Tahukah Anda, hanya ada 10% organisasi di Amerika Serikat yang memiliki rencana strategis dan berhasil mengimplementasikan rencana tersebut dalam operasional bisnis mereka (Kaplan & Norton, 2004). Ram Charan bahkan dalam penelitiannya menemukan bahwa 70% kegagalan strategi yang dimiliki perusahaan bukan karena kurangnya orang-orang pintar atau kurang baiknya strategi, namun karena eksekusi.
Setidaknya terdapat
empat hambatan pokok dalam eksekusi strategi, yaitu hambatan visi dan misi,
hambatan orang, hambatan manajemen, dan hambatan sumberdaya. W. Chan, penulis
buku Ocean Strategy menganalogikan hambatan tadi kedalam empat rintangan, yakni
rintangan kognitif (terjebak status quo), rintangan sumber daya, rintangan
motivasional dan rintangan politik.
Penelitian yang
dilakukan oleh Kaplan dan Norton serta Ram Charan bisa menjadi gambaran lain
seberapa besar eksekusi hasil coaching yang dilakukan coachee?
Sampai saat ini, saya
belum menemukan riset yang menjelaskan berapa banyak hasil coaching dieksekusi oleh coachee
nya. Namun, dari pengalaman saya sebagai seorang coach, coachee mampu
menganalisa masalahnya, membuat keputusan dan action plan sebagai hasil coaching
adalah “one think”, mengeksekusi apa
yang dihasilkan selama sesi coaching adalah “the other think”.
Eksekusi hasil coaching
di kehidupan nyata coachee akan menguji
seberapa gigih dan kuatnya mental coachee.

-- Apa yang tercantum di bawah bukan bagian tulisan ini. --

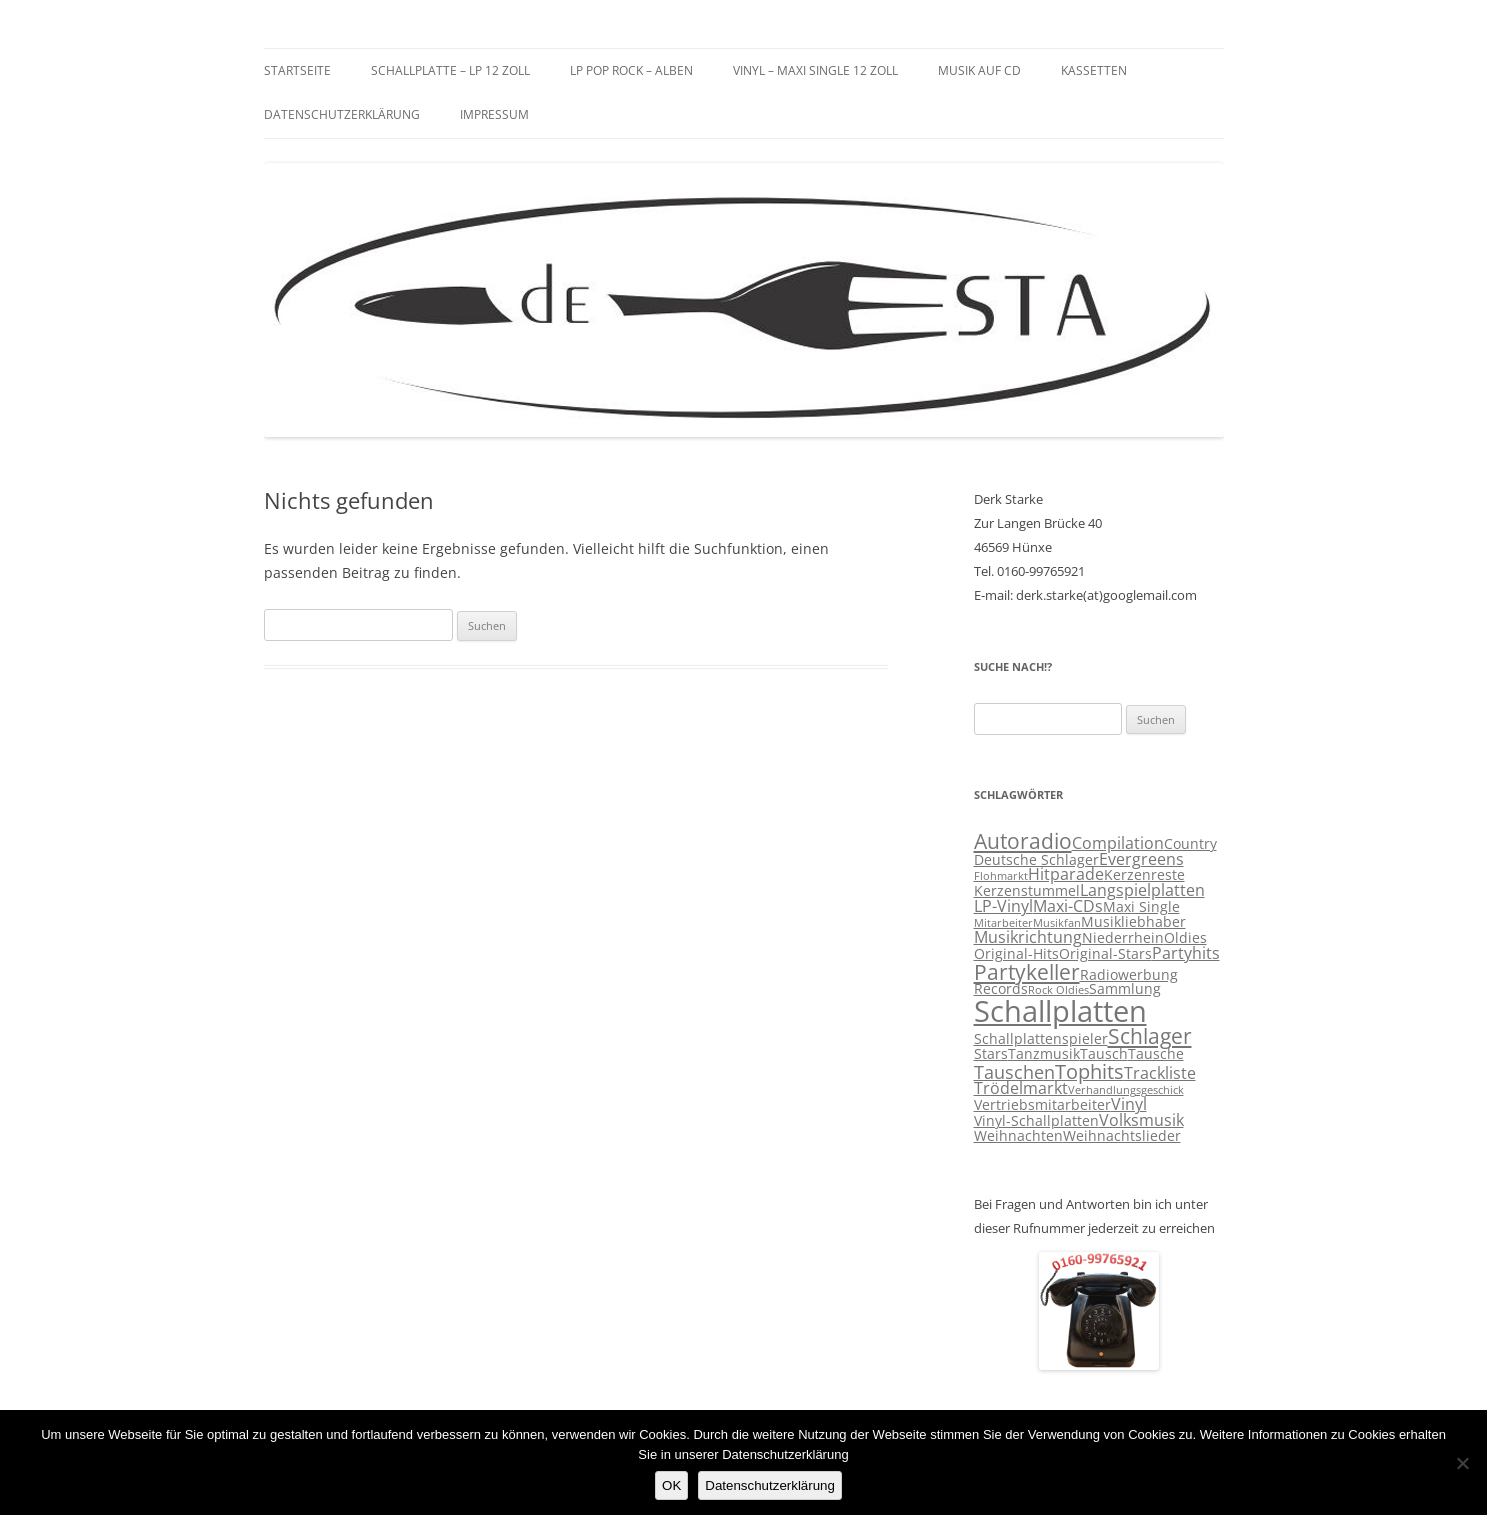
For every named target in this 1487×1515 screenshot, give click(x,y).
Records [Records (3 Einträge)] (1001, 989)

Saat mengeksekusi apa yang coachee sudah putuskan bisa jadi coachee akan berhubungan dengan
orang-orang yang tidak support dengan
action plan yang dia buat, coachee terjebak dalam status quo,
mendapat rintangan secara politik, atau masalah motivational coachee untuk
mengeksekusi hasil coaching yang
sudah coachee rumuskan sendiri.
Disinilah terlihat jelas kenapa International Coach
Federation mensyaratkan seorang professional
coach harus memiliki competency
managing progress and accountability. Seorang coach diharapkan mampu mempertahankan perhatian pada hal yang penting
bagi coachee, dan memberikan tanggung jawab kepada coachee untuk mengambil
tindakan.
Bagaimana cara melakukan hal
tersebut? Tidak lain dan tidak bukan, caranya adalah dengan memberikan feedback.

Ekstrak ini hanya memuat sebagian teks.